The 5-4 decision limits people from seven countries from entering the U.S. — Venezuela, Libya, Syria, Iran, Yemen, Somalia and North Korea.
In five of those countries, a majority of the population is Muslim.
The travel ban went into effect in December and will now remain in place. The decision was carried by the more conservative justices who ruled the president has the broad authority to make national security decisions.
Two dissenting justices said the court failed to address key issues of discrimination.
In Minnesota, civil rights, immigration and religious groups condemned the ruling. The Council on American-Islamic Relations called it racist. It said the president’s travel ban is actually still a “Muslim ban” that will directly affect thousands of Minnesota Muslims and their families.
CAIR-MN’s executive director Jaylani Hussein said the organization expects to see another uptick in anti-Muslim bias crimes in the country and in the state of Minnesota.

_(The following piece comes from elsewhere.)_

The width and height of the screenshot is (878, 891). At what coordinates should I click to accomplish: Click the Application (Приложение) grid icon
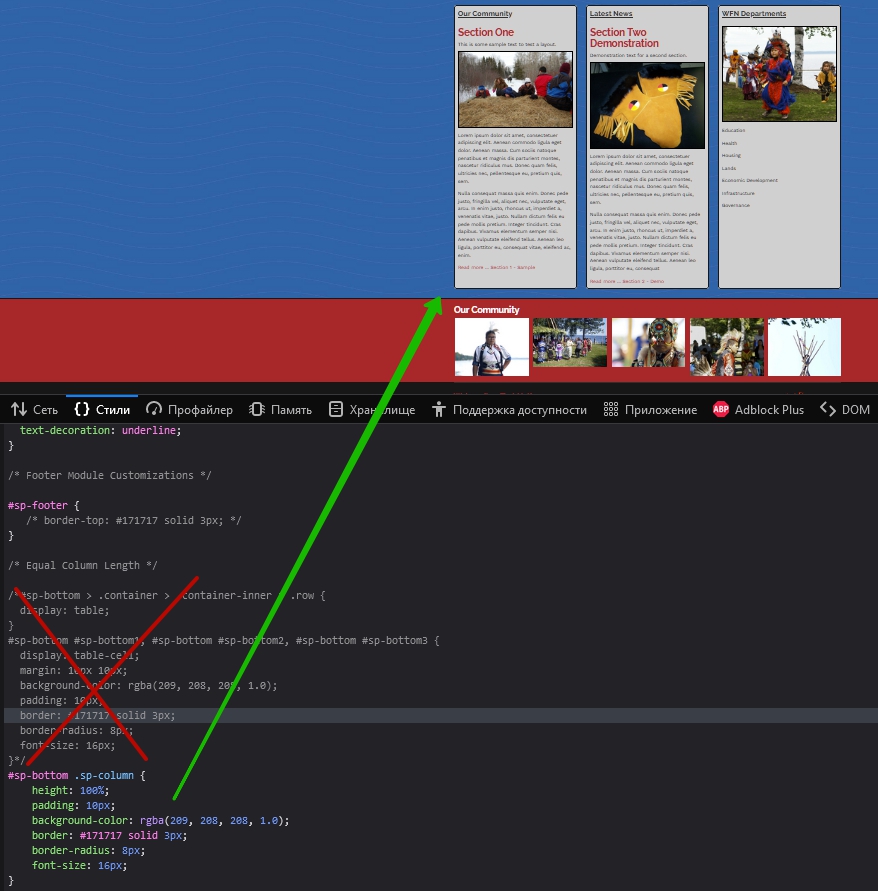[611, 409]
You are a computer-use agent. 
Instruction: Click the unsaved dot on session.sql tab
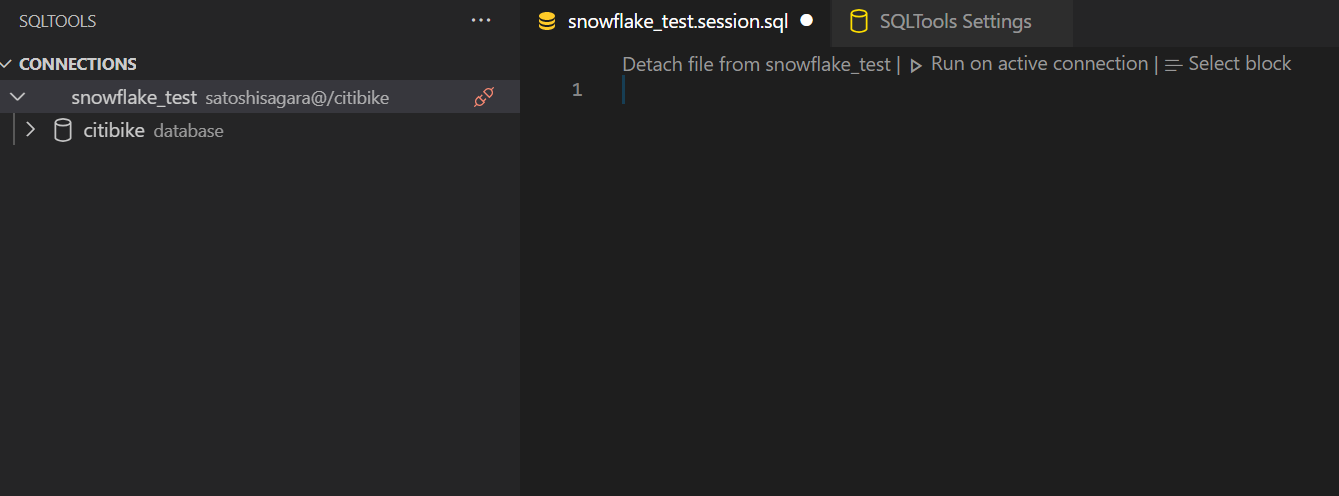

“People’s expressions of hate (are) being validated by the Supreme Court’s decision today,” Hussein said.
The Court said presidents have broad powers over who is allowed to enter the U.S. Trump could even add more countries to the ban.
This policy has been in place since December while the Supreme Court reviewed it. It’s clear it has dramatically slowed down the number of people from those countries who are able to even get visas to the U.S.
Nation’s First Elected Muslim Congressperson Reacts
Rep. Keith Ellison released a statement, saying he’s “deeply disappointed that this ruling gives legitimacy to discrimination and Islamophobia.”
Ellison spoke with WCCO’s Esme Murphy on Facebook Live shortly after the decision.
“This decision is outside of the consensus that we have as Americans that people have the right to be whatever faith they want to be,” Ellison said.
Ellison says, despite what the policy is called, it’s really a Muslim ban.
“What the Supreme Court has said is, ‘as long as you put a thin vainer of national security over the most discriminatory policy, we’ll buy it,’” Ellison said. “Essentially they’ve said, ‘as long as you put lipstick on that pig, we’ll just call it something else.’”
Ellison says the travel ban is a big factor in his recent decision to run as Attorney General for Minnesota.
“I know that this decision will meet the dust bin of history, just like all those other nasty, ugly decisions [by the Supreme Court],” Ellison said.